(EXERCISE OBJECTIVE):
Copy each line from the data that has the word "agent" in it.

(PROVIDED MATERIAL):
++++++++++
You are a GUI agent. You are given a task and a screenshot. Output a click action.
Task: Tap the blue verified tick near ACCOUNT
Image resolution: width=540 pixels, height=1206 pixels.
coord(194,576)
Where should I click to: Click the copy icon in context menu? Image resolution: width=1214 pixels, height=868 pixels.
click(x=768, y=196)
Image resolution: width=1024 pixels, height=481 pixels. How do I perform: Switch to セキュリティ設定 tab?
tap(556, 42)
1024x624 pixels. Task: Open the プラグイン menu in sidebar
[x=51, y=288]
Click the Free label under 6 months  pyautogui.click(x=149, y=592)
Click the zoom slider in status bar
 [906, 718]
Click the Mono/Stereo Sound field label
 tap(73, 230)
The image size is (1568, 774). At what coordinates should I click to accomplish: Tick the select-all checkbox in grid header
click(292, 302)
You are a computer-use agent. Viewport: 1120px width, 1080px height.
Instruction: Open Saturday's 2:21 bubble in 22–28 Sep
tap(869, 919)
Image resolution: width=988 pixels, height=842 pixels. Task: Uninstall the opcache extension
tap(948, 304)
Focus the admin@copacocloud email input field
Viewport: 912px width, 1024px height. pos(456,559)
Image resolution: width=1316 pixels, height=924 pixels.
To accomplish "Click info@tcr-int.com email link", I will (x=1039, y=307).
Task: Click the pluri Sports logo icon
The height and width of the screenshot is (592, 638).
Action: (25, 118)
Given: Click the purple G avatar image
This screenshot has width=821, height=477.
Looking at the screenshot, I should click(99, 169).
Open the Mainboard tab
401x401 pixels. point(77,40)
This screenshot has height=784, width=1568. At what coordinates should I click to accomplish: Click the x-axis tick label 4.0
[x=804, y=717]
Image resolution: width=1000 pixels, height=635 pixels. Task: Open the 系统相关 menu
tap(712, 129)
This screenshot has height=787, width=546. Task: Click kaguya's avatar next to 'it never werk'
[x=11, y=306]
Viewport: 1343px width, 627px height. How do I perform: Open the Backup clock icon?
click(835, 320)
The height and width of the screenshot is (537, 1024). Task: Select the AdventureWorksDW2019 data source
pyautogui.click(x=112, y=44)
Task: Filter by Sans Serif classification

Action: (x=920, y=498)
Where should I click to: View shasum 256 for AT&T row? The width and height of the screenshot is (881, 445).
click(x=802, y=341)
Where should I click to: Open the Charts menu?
++++++++++
(TASK RESPONSE):
You are a GUI agent. You are given a task and a screenshot. Output a click action.
You are a computer-use agent. Viewport: 1120px width, 1080px height.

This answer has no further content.